Pengaruh Kombinasi Konsentrasi Konsorsium dan Lama Waktu Pengomposan terhadap Rasio C/N dan TPC (Total Plate Count)

Konsentrasi konsorsium dan lama waktu pengomposan merupakan dua hal yang masing-masing terbukti memberikan pengaruh terhadap penurunan rasio C/N. Kombinasi keduanya kemudian perlu diuji untuk mengetahui pada konsentrasi konsorsium dan berapa lama waktu pengomposan yang dibutuhkan untuk menghasilkan rasio C/N terendah. Data yang diperoleh tidak dapat diuji dengan menggunakan annova faktorial karena data merupakan data tunggal tanpa pengulangan. Namun dari grafik di bawah ini dapat diketahui bahwa kombinasi konsentrasi konsorsium mikroba sebesar 2,5 % dan lama waktu pengomposan 1 minggu mampu menghasilkan penurunan rasio C/N paling baik, yakni mencapai 25,48. Waktu pengomposan 1 minggu dengan konsentrasi 7,5 % dan 5 % secara berturut-turut menghasilkan rasio C/N yang baik pula, yakni sebesar 25,69 dan 26,39.

Kesimpulan
Berdasarkan hasil penelitian ini, dapat diambil kesimpulan sebagai berikut :
1. Perbedaan konsentrasi konsorsium mikroba berpengaruh nyata terhadap terhadap penurunan kadar rasio C/N. Rata-rata rasio C/N terendah adalah pada konsentrasi konsorsium 5 % sebesar 34,6.

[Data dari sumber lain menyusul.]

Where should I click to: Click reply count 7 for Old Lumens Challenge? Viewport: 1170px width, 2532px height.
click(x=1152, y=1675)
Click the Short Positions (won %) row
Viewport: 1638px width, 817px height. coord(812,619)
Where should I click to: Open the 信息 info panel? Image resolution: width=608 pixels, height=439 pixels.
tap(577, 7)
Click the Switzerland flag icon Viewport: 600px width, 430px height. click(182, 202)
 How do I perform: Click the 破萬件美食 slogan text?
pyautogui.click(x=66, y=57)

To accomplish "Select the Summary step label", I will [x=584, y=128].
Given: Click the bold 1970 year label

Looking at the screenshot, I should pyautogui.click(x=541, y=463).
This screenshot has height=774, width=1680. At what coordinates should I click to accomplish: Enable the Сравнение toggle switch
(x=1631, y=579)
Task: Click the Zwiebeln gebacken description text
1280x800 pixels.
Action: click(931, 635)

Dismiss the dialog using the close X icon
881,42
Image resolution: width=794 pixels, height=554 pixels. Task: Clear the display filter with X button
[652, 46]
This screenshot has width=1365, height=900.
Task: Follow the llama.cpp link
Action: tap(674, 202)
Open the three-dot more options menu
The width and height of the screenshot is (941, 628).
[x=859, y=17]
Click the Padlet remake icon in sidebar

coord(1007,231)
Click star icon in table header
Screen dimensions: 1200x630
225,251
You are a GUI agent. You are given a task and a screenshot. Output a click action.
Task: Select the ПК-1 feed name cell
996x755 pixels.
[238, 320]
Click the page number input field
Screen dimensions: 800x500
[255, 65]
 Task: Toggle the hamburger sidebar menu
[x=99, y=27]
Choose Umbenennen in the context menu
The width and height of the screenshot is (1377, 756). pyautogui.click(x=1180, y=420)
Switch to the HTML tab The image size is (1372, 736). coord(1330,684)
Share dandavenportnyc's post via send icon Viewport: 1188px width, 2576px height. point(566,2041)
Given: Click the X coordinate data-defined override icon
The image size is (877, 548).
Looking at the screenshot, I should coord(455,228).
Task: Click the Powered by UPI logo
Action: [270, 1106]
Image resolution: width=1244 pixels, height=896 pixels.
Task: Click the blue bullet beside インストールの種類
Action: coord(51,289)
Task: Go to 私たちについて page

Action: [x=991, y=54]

2. Perbedaan lama waktu pengomposan berpengaruh nyata terhadap penurunan kadar rasio C/N. Rata-rata rasio C/N terendah adalah pada 1 minggu pengomposan sebesar 33,5.
3. Pemberian kombinasi konsentrasi konsorsium dan lama waktu pengomposan berpengaruh nyata terhadap rasio C/N kompos. Kombinasi konsentrasi konsorsium 5 % dengan waktu pengomposan selama 1 minggu menunjukkan penurunan rasio kadar C/N terendah, yakni sebesar 26,39.